MccGwire grew up in the Norfolk Broads, a wetland and National Park in the east of England, rich in birdlife. Her fascination with nature was encouraged from an early age and avian materials have become central to her practice. MccGwire studied at the University College for the Creative Arts, Farnham, before taking an MA in Sculpture at theRoyal College of Art in 2004. She has also completed artist residencies in the USA and China.
Found materials have long been of interest to the artist, who has researched the use of hair in contemporary practice and employed everyday items such as wishbones and noodles in her art. She was inspired to work with feathers after discovering a pigeon colony that dropped plumage near her studio, and now sources materials from a growing network of bird-lovers including racing pigeon enthusiasts.
MccGwire meticulously sorts and trims the feathers, exploiting their naturally occurring colour variations and patterns in her work. In large, site-specific installations such as Slick (2010), feathers are turned into coiling sinews or heavy, liquid-like forms which spill into whole rooms. For smaller-scale works, MccGwire uses cabinets, bell jars and frames to contain her sinuous creations.
Her practice explores “Unheimliche” the Freudian idea that the familiar can be rendered fearful.

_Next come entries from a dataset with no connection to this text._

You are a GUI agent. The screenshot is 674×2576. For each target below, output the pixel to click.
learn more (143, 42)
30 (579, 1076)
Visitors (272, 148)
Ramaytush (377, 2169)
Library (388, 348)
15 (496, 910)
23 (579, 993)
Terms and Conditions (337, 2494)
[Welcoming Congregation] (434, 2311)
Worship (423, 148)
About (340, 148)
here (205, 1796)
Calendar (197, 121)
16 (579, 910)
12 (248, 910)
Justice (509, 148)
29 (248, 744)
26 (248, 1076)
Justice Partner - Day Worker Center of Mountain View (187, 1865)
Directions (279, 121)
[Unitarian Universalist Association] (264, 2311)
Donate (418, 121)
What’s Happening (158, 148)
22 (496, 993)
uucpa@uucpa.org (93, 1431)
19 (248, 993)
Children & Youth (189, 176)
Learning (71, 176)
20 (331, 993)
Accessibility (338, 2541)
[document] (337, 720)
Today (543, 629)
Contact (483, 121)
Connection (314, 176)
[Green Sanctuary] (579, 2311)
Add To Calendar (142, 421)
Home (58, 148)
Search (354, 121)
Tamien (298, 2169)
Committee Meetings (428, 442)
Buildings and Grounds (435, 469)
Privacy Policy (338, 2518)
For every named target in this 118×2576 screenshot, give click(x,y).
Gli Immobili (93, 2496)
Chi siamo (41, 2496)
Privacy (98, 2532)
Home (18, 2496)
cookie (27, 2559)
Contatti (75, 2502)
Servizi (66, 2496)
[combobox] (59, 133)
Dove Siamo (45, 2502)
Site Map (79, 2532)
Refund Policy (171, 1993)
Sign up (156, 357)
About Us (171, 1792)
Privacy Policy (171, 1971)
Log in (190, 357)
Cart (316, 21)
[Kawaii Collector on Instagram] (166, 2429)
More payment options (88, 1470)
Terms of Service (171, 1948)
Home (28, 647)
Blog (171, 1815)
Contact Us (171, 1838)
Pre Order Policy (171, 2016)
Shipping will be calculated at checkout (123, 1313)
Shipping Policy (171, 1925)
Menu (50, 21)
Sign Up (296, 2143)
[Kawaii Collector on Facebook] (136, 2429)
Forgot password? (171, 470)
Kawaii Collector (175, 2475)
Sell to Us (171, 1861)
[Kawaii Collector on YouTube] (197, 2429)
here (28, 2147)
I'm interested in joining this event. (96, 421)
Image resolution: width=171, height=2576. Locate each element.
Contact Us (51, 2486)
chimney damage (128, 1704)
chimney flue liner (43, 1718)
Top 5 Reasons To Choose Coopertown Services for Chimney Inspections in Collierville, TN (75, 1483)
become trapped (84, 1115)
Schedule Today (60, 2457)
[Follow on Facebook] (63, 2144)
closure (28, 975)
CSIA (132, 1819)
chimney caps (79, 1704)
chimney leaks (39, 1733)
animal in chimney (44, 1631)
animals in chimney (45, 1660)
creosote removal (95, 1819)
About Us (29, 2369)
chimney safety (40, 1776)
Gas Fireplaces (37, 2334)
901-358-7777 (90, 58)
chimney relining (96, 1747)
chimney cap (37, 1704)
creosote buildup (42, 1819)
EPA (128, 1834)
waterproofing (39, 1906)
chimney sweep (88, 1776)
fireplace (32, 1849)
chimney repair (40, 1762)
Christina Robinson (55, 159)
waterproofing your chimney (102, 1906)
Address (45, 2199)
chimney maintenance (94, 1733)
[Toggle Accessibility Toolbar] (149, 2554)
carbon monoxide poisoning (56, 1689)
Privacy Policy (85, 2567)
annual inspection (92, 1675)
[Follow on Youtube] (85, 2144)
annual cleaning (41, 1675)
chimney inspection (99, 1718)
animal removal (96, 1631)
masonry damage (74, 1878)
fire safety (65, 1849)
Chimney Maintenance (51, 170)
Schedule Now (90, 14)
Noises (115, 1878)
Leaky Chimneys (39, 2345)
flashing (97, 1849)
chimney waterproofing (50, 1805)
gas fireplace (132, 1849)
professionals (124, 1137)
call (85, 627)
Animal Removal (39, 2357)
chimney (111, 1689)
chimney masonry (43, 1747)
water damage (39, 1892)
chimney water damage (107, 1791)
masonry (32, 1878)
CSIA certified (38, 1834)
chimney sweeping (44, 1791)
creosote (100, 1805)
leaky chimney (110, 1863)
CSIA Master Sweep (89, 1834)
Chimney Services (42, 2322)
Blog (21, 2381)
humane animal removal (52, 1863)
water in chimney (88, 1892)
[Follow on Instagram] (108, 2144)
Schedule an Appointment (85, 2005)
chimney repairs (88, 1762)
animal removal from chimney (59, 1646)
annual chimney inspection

She draws on contrasting symbolisms of birds, the disquieting nature of shed feathers and our reactions to certain shapes and textures. “I want to seduce by what I do—but revolt in equal measure,” summarises the artist.
MccGwire has exhibited worldwide, including at prestigious centres such as the Museum of Art and Design (New York), the Royal Academy of Arts (London) and the Musée de la Chasse et de la Nature (Paris). She received the Heart of Glass Award in 2008 and The Royal Academy of Arts, Jack Goldhill Award for Sculpture in 2018. Her work is held by numerous international collections, among them the Saatchi Collection, the Thomas Olbricht Collection and the Shengua Art Collection in Nanjing, China.